**Source**:
+ + + +

12 thoughts on “Major new music venues, restaurant planned for Asheville’s Riverside Drive

  1. Keli

    Sounds great minus the parking. If your venue can hold 2500 people but cars for only 400-500, parking is going to an issue. I’m not sure you can count on that much carpooling or cycle riding.

  2. Hmmmm

    Sounds like somebody’s trying to cash in on already established businesses named the Bywater and Pisgah Brewing Co…

  3. notnegativenancy

    Being as how the Bywater doesnt have that kind of occupancy, that kind of parking an outdoor stage, a restaurant or 3 takeouts for river folk and Pisgah is not on a river, not even in Asheville and doesn’t have a restaurant either I am going to go ahead and say that they are cashing in on their own idea. Similar sure….but not the same and not a ripoff at all. I am looking forward to an outdoor venue of this size myself and can’t wait for it to open.

+ + + +

**Challenge 1**:
Repeat the stretch of the Riverside Drive comments from "3. notnegativenancy" through "it to open.".
**Challenge 2**:
Answer these questions from the Riverside Drive comments:
(a) How many people does Keli say the venue can hold?
(b) Which two established businesses does the commenter Hmmmm name?
(c) What kind of stage does notnegativenancy say the Bywater does not have?
**Challenge 3**:
Go on with the Riverside Drive comments from the point where they stop.
None of the entries is needed.

+ + + +

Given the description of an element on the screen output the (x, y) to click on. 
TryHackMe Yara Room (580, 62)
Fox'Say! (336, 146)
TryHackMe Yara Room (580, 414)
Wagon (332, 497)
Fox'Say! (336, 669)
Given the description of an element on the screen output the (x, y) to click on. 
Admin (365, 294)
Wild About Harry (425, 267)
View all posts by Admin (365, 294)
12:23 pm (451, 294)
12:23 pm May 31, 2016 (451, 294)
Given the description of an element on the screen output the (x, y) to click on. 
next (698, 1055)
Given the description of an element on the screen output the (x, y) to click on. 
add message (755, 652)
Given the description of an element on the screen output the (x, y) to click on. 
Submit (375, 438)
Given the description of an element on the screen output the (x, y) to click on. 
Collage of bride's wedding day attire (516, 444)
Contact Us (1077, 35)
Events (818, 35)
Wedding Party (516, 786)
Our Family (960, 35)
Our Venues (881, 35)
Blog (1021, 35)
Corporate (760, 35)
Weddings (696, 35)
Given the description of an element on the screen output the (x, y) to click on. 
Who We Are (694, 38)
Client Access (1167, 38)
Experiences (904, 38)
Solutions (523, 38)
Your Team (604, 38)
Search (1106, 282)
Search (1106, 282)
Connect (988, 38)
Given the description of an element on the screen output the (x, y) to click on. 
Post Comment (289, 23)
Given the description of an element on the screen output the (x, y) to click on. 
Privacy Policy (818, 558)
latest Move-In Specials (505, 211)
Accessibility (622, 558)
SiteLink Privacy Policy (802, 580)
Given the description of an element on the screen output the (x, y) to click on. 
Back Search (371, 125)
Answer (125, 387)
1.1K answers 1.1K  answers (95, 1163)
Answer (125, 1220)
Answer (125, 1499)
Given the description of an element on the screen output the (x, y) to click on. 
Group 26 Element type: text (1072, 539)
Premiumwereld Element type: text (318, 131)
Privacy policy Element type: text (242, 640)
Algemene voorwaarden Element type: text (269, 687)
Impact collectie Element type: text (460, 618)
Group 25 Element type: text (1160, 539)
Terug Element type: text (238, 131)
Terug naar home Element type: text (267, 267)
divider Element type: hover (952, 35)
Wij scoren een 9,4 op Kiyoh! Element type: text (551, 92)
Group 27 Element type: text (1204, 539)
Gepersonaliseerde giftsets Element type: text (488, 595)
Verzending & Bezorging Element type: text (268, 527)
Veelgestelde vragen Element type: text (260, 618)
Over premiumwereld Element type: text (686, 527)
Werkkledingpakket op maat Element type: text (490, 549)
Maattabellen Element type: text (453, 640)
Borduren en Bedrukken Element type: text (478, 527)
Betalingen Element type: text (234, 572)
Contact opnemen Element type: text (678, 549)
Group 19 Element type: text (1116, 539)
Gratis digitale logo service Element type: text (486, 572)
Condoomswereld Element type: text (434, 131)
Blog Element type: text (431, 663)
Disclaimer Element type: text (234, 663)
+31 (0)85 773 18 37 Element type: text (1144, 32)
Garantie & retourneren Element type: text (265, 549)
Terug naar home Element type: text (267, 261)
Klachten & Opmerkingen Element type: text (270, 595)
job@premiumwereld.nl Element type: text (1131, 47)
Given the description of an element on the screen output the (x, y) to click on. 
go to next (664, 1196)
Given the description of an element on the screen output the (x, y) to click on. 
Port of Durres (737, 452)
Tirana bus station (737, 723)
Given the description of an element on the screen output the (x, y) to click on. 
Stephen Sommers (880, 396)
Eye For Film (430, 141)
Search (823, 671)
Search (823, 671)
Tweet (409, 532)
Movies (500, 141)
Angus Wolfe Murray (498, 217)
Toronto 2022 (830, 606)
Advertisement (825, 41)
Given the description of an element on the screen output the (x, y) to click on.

+ + + +

**Reply 1**:
3. notnegativenancy

    Being as how the Bywater doesnt have that kind of occupancy, that kind of parking an outdoor stage, a restaurant or 3 takeouts for river folk and Pisgah is not on a river, not even in Asheville and doesn’t have a restaurant either I am going to go ahead and say that they are cashing in on their own idea. Similar sure….but not the same and not a ripoff at all. I am looking forward to an outdoor venue of this size myself and can’t wait for it to open.

**Reply 2**:
(a) 2500 people
(b) The Bywater and Pisgah Brewing Co.
(c) An outdoor stage

**Reply 3**:
  4. SamHunt

    If a 2,500-capacity venue sells out, and let’s say 45 to 50% of those people arrived via car, yes the lot will be filled, but come on. Ever lived in an actual city? This is the River Arts District for crying out loud. There is parking within 0.25 to 0.5 miles all over the area. Yes, that is overflow into other business’ territories, but welcome to the real world! People do actually WALK to places they need to go to. So, take a bus or bike yourself there if you’re going to worry about parking spots.

  5. realist

    Another large music venue? 2500 there, 1000 at the Orange Peel, 1000 or so at New Mountain, then Pisgah, and then New Belgium and add on another 1500 or so for the smaller venues around. That’s not sustainable. The population here is simply not large enough to support music in all those places on any weekend. It’s not an exaggeration to say you would need 5000 – 10,000 people out to see live music on a regular basis to sustain that.

    • REALIST_THAT_GETS_OUT

      Such negativity people… c’mon! Asheville will sustain and always has. This is exactly what we need. Have you negative folk been out past 9pm lately? Every single decent band packs their venue Monday through Sunday. Go find yourself something to do other than peeing on the music parade.

      • realist_who_know

        Not peeing. Just doing the math. Asheville has not had this many large venues at one time. It’s been the Orange Peel, Grey Eagle and and a few others.

        I’ve watched the entire town dry up with one big show in town. You’re thinking of the popular show you go to and not what will be 5 others that don’t have anyone show up.

        When have we had say, 5 big bands in town on one night?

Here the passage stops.